Data Overhaul for AI & Analytics at WM NZ
WM New Zealand has deployed Fivetran to centralise operational, SaaS and high-volume IoT data into Snowflake, aiming to underpin AI and analytics across its fleet and waste management operations.
The company - New Zealand's leading waste and environmental services provider - operates more than 900 trucks and 100 sites nationwide. Data transformations are managed via dbt Cloud from dbt Labs.
Fivetran says the deployment enabled the company to unify a backlog of priority data sources and deliver reliable, timely data at scale, enabling WMNZ to meet a 12-week delivery target.
The deployment addresses a common challenge for asset-intensive organisations undertaking digital transformation: fragmented data environments where operational systems, SaaS platforms and IoT sensor streams exist in silos, preventing consistent analytics at scale.
WMNZ is targeting AI applications including route optimisation, predictive maintenance and progress toward decarbonisation and circular economy goals.
The architecture centres on automated pipelines feeding Snowflake as a central data store, with dbt Cloud handling transformations.
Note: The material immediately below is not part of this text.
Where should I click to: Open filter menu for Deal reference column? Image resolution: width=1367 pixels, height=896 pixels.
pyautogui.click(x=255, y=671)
Fivetran says the approach eliminates the need for bespoke pipeline development.
“Speed and reliability were non-negotiable for us,” said Lena Jenkins, Chief Digital & Customer Success Officer, WMNZ.
“Fivetran gave us the speed we needed to stand up our data foundation in weeks rather than months. Our team can now focus on data and AI enablement: applying AI and advanced analytics to improve how we operate, how we serve our customers, and how we deliver on our decarbonization and circular economy ambitions.
“That foundation is critical as we apply advanced analytics and AI to improve operational efficiency and environmental outcomes across New Zealand.”
George Fraser, CEO of Fivetran, said many organisations investing in AI remain constrained by fragmented systems and brittle pipelines. He said automating data movement across complex operational and IoT environments was a prerequisite for building a trusted data foundation.